レポート | 日帰り
「下の湯」の場所は少々わかり難い。旅館中の湯を過ぎて橋を渡り、右に折れて滝の湯旅館へ向かう手前で左の道に入り、道なりに100〜200m進むと滝の湯旅館の下流に突き当たる。川に架かる木製の橋を渡った左側にあるのが「下の湯」。
「下の湯」は既に宿泊はやってなく、日帰り入浴のみの営業となる。おそらく高齢のためなのだと思うが、後を継ぐ者がいないとなるといずれ廃業となる運命だろうか…と思っていたら、どうやら後継者が見つかったらしいという噂もあるようだ。
川に架かる木製の橋は時間旅行への入口。橋を渡りきると50年ほど時間が遡る。古い建物好きにはわくわくしてたまらない木造家屋の屋根の下に、小さく「西山温泉 下の湯」の看板。
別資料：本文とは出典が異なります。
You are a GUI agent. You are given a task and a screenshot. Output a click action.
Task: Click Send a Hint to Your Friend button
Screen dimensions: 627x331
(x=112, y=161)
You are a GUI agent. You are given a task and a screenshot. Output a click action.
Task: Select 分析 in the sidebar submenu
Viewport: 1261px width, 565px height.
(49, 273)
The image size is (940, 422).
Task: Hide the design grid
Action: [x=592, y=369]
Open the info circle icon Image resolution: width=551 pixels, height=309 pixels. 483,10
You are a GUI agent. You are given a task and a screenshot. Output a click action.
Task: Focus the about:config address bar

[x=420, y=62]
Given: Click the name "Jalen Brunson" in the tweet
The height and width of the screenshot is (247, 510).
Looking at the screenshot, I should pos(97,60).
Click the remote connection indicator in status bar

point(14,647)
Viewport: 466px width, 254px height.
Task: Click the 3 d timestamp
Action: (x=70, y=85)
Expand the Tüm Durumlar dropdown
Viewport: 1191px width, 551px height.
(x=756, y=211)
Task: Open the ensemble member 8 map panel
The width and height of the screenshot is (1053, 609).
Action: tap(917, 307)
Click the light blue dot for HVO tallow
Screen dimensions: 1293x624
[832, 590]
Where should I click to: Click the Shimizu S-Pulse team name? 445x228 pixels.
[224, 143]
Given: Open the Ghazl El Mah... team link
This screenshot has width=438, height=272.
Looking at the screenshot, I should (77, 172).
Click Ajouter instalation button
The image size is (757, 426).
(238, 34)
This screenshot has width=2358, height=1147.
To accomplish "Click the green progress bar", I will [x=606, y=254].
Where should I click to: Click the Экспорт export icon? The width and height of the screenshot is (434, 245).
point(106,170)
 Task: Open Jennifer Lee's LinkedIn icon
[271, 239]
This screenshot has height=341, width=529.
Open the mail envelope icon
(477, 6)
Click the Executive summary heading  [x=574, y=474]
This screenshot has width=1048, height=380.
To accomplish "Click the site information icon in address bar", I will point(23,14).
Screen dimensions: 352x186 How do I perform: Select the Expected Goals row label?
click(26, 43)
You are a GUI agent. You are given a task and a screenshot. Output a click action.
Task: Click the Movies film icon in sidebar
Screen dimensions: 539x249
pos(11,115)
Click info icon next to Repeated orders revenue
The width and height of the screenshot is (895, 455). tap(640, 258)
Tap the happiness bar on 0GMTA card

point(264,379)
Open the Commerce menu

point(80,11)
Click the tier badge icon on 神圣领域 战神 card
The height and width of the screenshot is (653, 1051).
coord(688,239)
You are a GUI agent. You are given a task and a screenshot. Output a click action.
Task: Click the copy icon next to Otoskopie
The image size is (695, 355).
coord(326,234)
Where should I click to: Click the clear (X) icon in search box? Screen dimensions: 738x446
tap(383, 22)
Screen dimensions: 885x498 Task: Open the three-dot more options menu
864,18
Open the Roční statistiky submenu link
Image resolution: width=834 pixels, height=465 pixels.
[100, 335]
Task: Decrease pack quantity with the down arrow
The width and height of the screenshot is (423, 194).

まず手前にあるのが木造の浴舎。その脇を通って奥に行くと、防寒のためムシロで覆われた玄関が現れた。
玄関前でGPSによる位置測定をしてから引き戸を開けると、いきなりお茶の間があり正面にこたつに入ったお爺さんが不動のままこちらを見ている。玄関前でうろうろしていたのも見えていたか?
【日帰り入浴料】
日帰り入浴できますか?と聞くと、はいはい、とお爺さんとは違う方向から声が聞こえ、お婆さんが立ち上がった。すぐ隣にいたのに全く気がつかなかった。
入浴料二人分800円をお婆さんに支払い、中に上げてもらう間もお爺さんはぴくりとも動かない。
【浴室】
「下の湯」の浴舎は母屋と繋がっており、玄関を入って右の廊下を行くとすぐに浴室がある。脱衣所は細長く狭めで、籠の前で二人並んで着替えるのはちょっと無理。縦になって着替えるが、グループだったら同時に何人もは着替えられない。浴室側の扉は下半分が磨ガラスで上半分は素通しなので、脱衣所から浴室の中が見えている。
浴室はまあまあ広いのだが中央にある湯船は小さめで、大勢は同時に入れない。中央で半分に仕切られているのだが、その片側がかなり熱めの湯なので入浴は難しく、片側だけだとせいぜい三人が限度、ほぼ二人用といった広さだ。ここはグループで訪問するような湯ではないだろう。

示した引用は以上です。